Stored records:

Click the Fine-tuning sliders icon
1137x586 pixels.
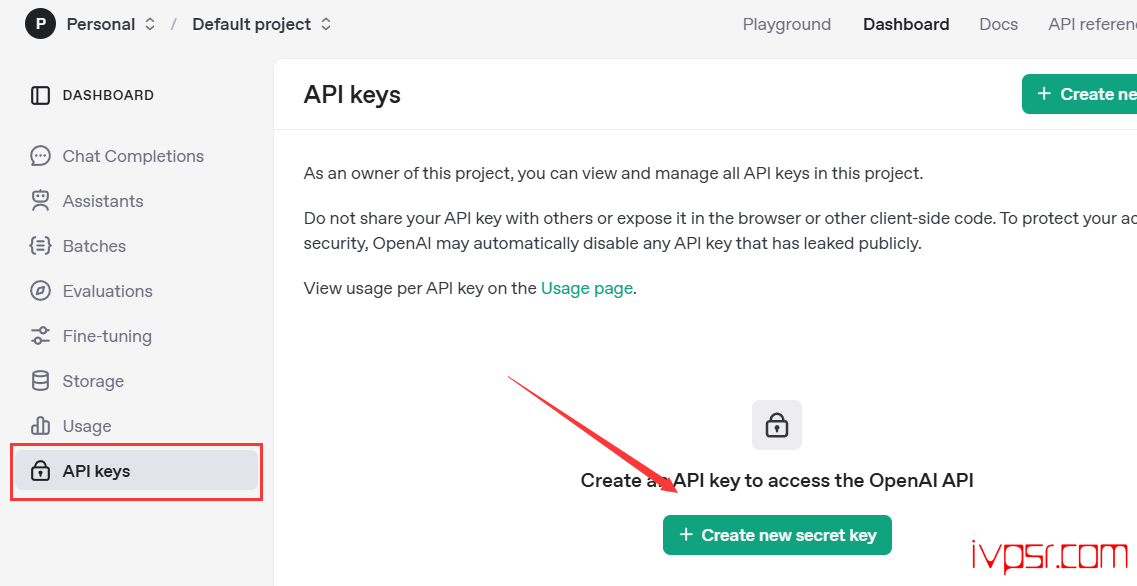(x=41, y=336)
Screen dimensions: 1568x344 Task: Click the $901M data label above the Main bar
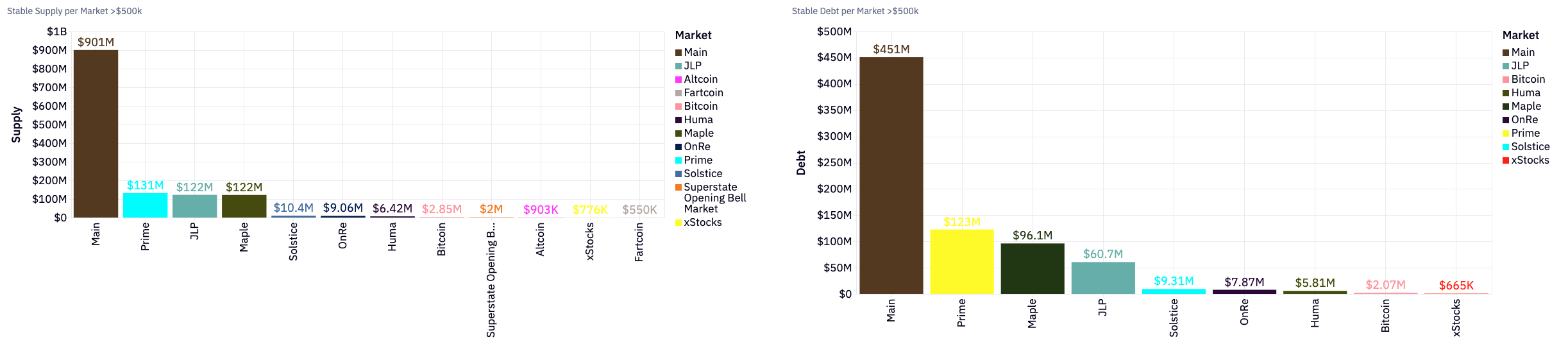coord(96,42)
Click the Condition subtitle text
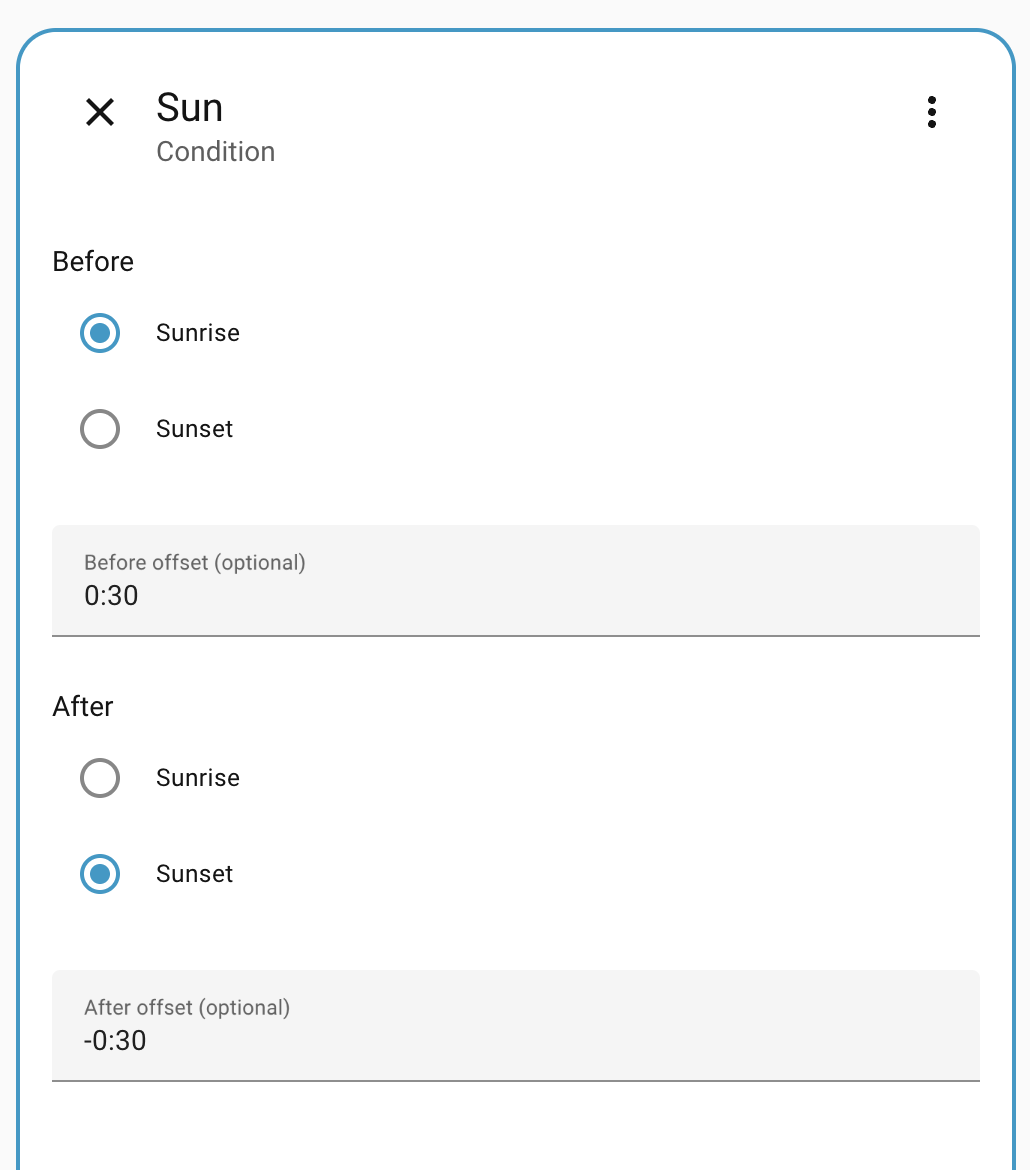The width and height of the screenshot is (1030, 1170). coord(216,152)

**EXERCISE**
Output every record verbatim, excluding any picture it contains.

**RESULT**
Click the Fine-tuning sliders icon
1137x586 pixels.
(x=41, y=336)
Screen dimensions: 1568x344 Task: Click the $901M data label above the Main bar
coord(96,42)
Click the Condition subtitle text
The width and height of the screenshot is (1030, 1170). coord(216,152)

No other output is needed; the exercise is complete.